Naive Bayes

In this project you will implement the Naive Bayes algorithm.

Step 1: Implement Naive Bayes

Implement Naive Bayes as discussed in class and in the textbook. You only need to handle categorical (descriptive and target) features (such as in the golf dataset).

Step 2: Equivalent sample size / Laplace Smoothing

To deal with the potential problem of sometimes getting probability estimates equal to zero, use an additive term as discussed in class (this is called Laplace Smoothing in the textbook). The effective sample size should be small. For example, instead of using 3/20 as the probability estimate for Pr[cold | PlayGolf = "Yes"], you would use (3 + α)/(20 + 4α), where α is a small constant that you choose (perhaps α=1) and 4 comes from the fact that Temperature has 4 possible values.

Step 3: Main

Your main program should be able to run your Naive Bayes algorithm on any given .arff dataset, provided that all features (including the target feature) are categorical. You should be able to run your program in a manner similar to this:

Assignment8.exe golfTrain.arff golfTest.arff

The program would then train on golfTrain.arff and test on golfTest.arff. Your program would then output accuracy on the test set.

Step 3: Bonus features

You will get bonus credit for implementing neat extras. The following are some suggestions.

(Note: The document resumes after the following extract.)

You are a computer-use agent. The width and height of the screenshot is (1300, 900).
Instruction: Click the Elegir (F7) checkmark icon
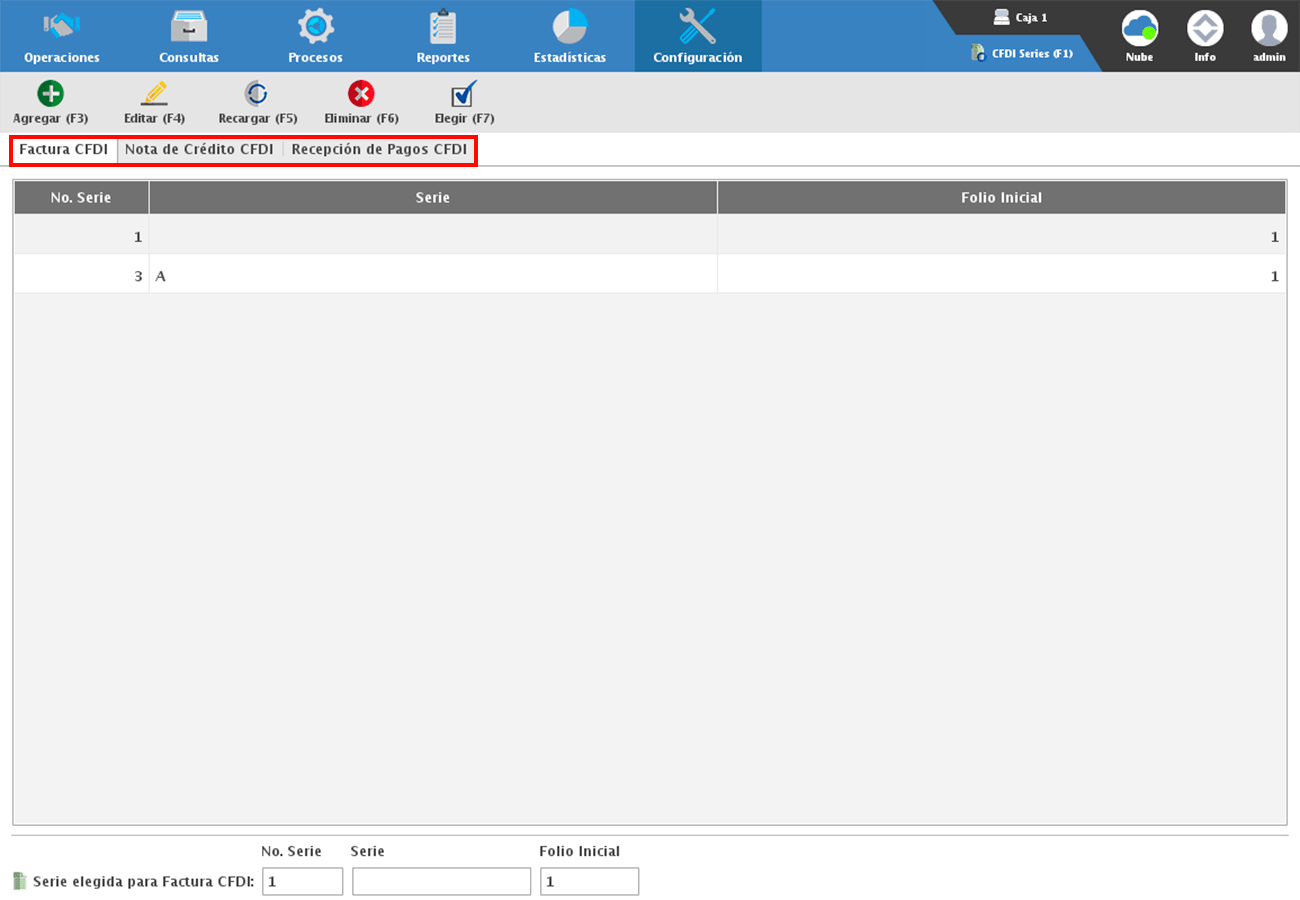(464, 94)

Handle numeric descriptive features with fixed-width bins.
Handle numeric descriptive features with variable-width bins.
Handle numeric descriptive features using a probability density function.

Step 4: Handing it in

In Educat, hand in the following

All of your source files
A READ_ME.txt file indicating what bonus features you are claiming, what language (and version of that language) you used, how to compile and run it, and any other information that you want to include.